Running multiple saf-ssh-agent commands from one STDIN

Post by gngrossi »

I am looking to run multiple remote commands from one COZBATCH step.
In the first example, the job step ends after processing one saf-ssh-agent command. Is there additional setup I need? Thanks.

This doesn't work
saf-ssh-agent -c KEYRING ssh user@$i "cmd"
saf-ssh-agent -c KEYRING ssh user@$i "cmd"

This works
for i in server1 server2
do
echo $i
saf-ssh-agent -c KEYRING ssh user@$i "cmd"
done
gngrossi
Posts: 36
Joined: Sat Mar 06, 2010 6:10 pm

Post by gngrossi »

This also works using one STDIN:

//STDIN DD *
echo Test 1
cat << EOF | saf-ssh-agent -c KEYRING ssh user@server "bash -ls"
hostname;uname -a
ps -ef | grep abc
sar
EOF
echo Test 2
cat << EOF | saf-ssh-agent -c KEYRING ssh user@server "bash -ls"
hostname;uname -a
ps -ef | grep abc
sar
EOF
coz
Posts: 391
Joined: Fri Jul 30, 2004 5:29 pm

Post by coz »

COZBATCH spawns a child process to run /bin/sh and pipes it the script to be executed from //STDIN.

When you run a command that attempts to read from stdin/fd0 (ssh in your case), the pipe gets clipped and the streaming of the script stops.

To avoid this, you can either have COZBATCH get its script from a file rather than using STDIN, or just make sure that the commands you run don't try to read from stdin. The following change to your original example should fix the problem.

Code: Select all

saf-ssh-agent -c KEYRING ssh user@$i "cmd" < /dev/null
saf-ssh-agent -c KEYRING ssh user@$i "cmd" < /dev/null
gngrossi
Posts: 36
Joined: Sat Mar 06, 2010 6:10 pm

Post by gngrossi »

Can you explain why this works?

for i in server1 server2
do
echo $i
saf-ssh-agent -c KEYRING ssh user@$i "cmd"
done

Should I add < /dev/null at the end of the saf-ssh-agent?
coz
Posts: 391
Joined: Fri Jul 30, 2004 5:29 pm

Post by coz »

Yes I can :)

The shell has to read the entire for construct before issuing any of the embedded commands. By the time the first ssh command is run, the loop is set up. If you tried to put anything after the loop, it would fail to run.

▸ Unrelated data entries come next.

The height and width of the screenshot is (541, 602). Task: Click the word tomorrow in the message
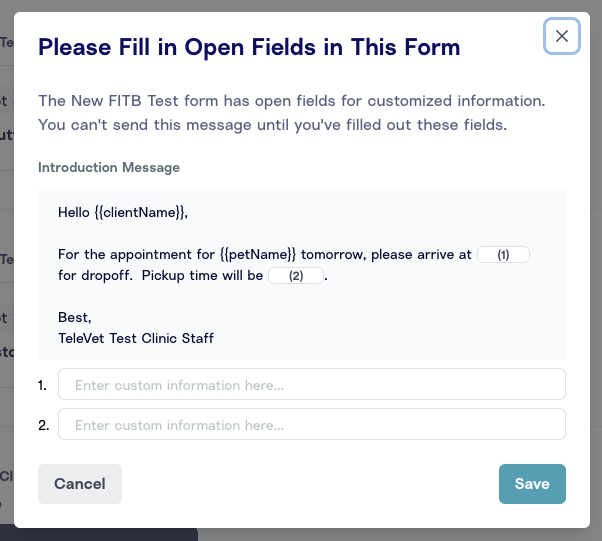pos(335,255)
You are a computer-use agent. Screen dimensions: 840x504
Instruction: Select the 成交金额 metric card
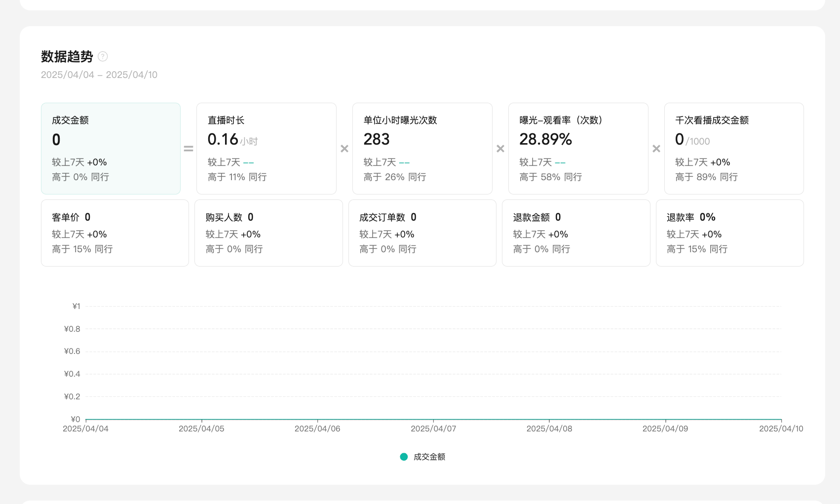[x=111, y=148]
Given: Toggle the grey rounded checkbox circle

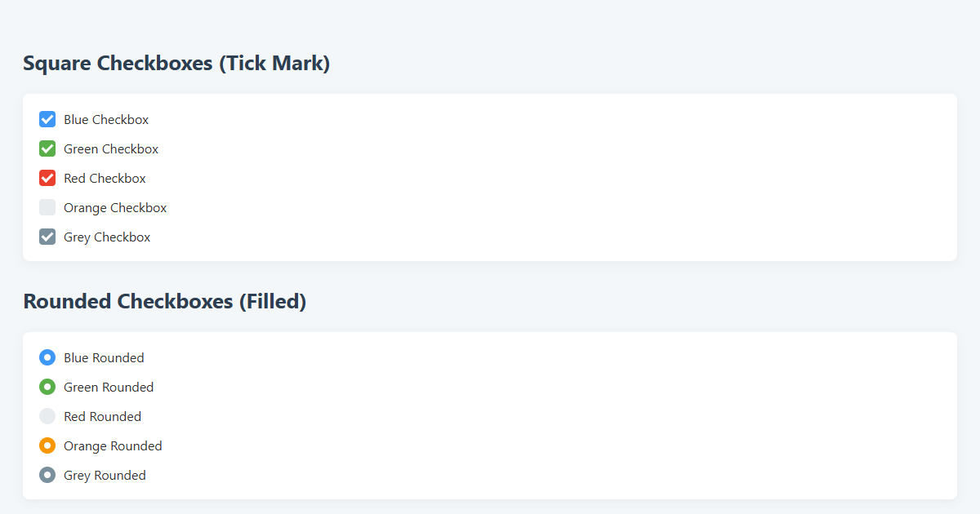Looking at the screenshot, I should point(47,476).
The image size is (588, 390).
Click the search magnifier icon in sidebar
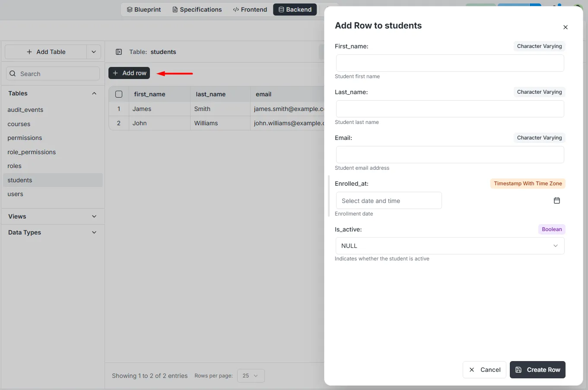point(13,73)
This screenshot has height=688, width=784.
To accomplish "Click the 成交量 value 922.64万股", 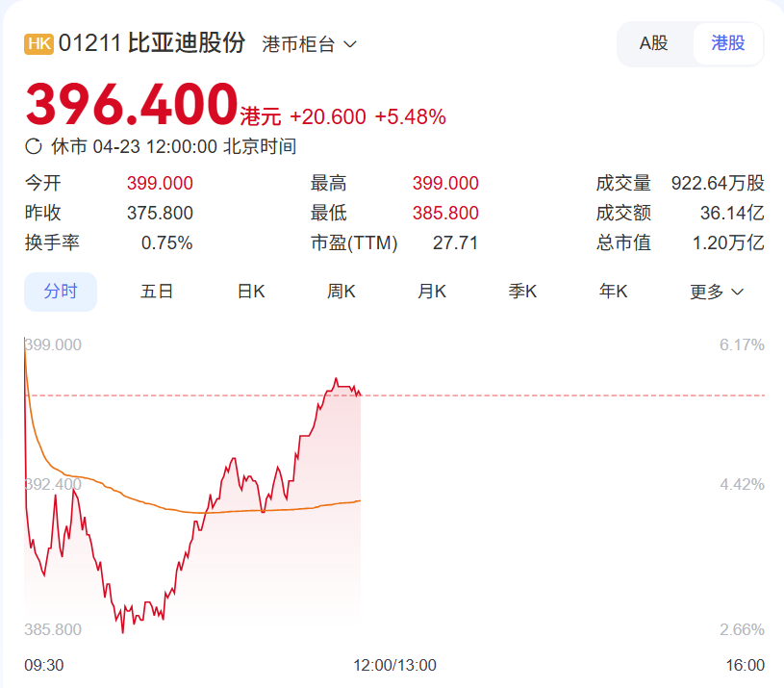I will click(717, 184).
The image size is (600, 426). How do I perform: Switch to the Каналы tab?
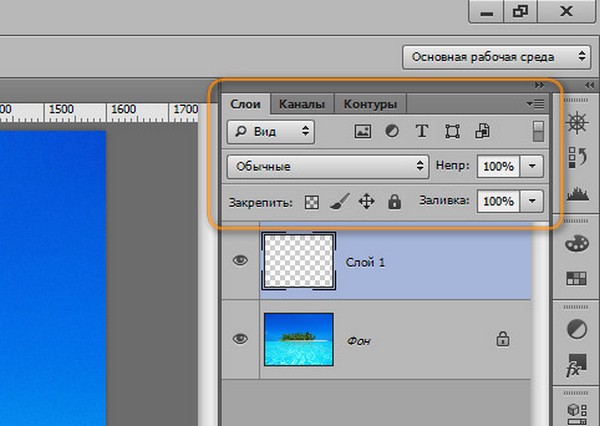(x=301, y=103)
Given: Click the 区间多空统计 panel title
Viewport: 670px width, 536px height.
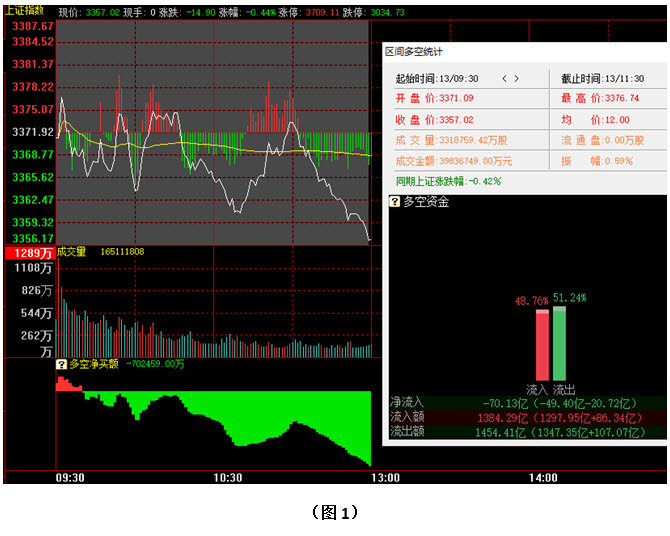Looking at the screenshot, I should pyautogui.click(x=416, y=51).
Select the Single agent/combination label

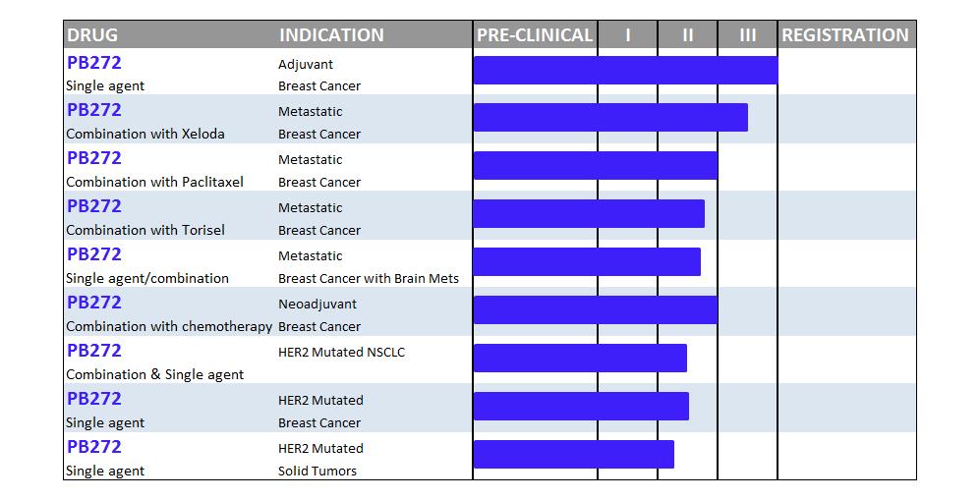(x=147, y=278)
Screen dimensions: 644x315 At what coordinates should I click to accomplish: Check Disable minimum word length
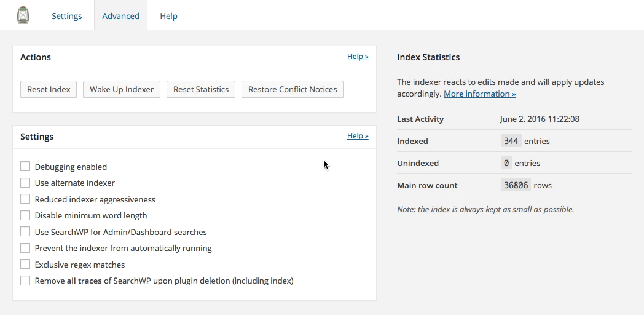pos(25,215)
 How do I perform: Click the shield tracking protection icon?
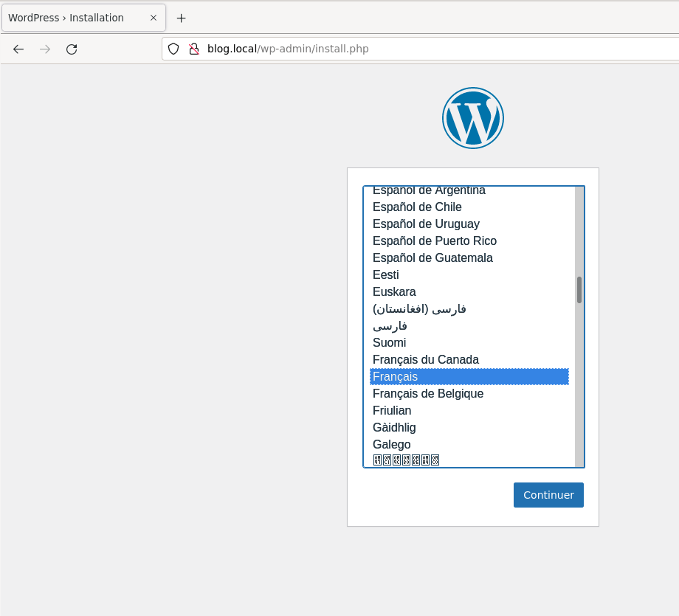pos(173,49)
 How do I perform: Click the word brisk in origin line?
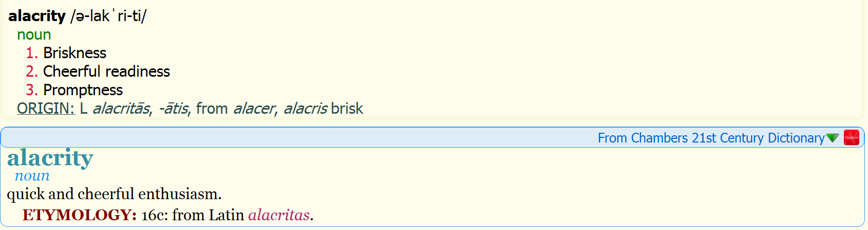coord(347,109)
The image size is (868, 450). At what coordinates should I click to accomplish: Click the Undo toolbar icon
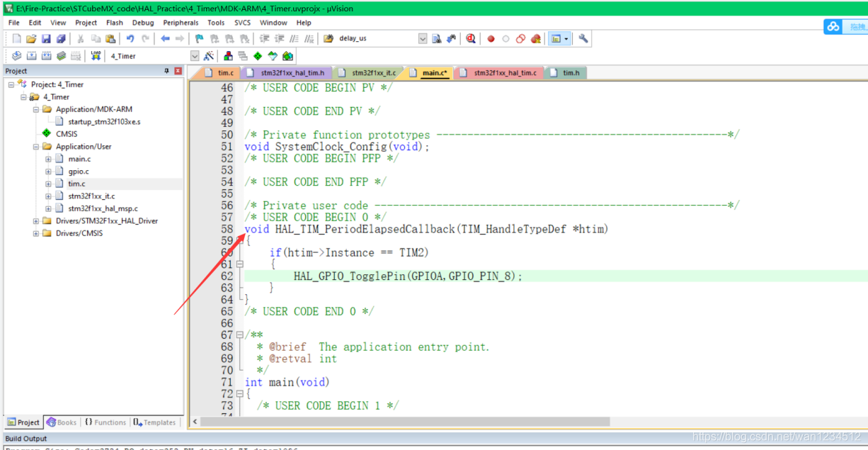point(130,39)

If you put the < /dev/null stdin redirect on the ssh command, it prevents him from competing for the stdin stream. You should put it on even inside the loop.
gngrossi
Posts: 36
Joined: Sat Mar 06, 2010 6:10 pm

Post by gngrossi »

After running several tests with STDIN as well as invoking a script from STDIN, it all works as documented.
Thanks!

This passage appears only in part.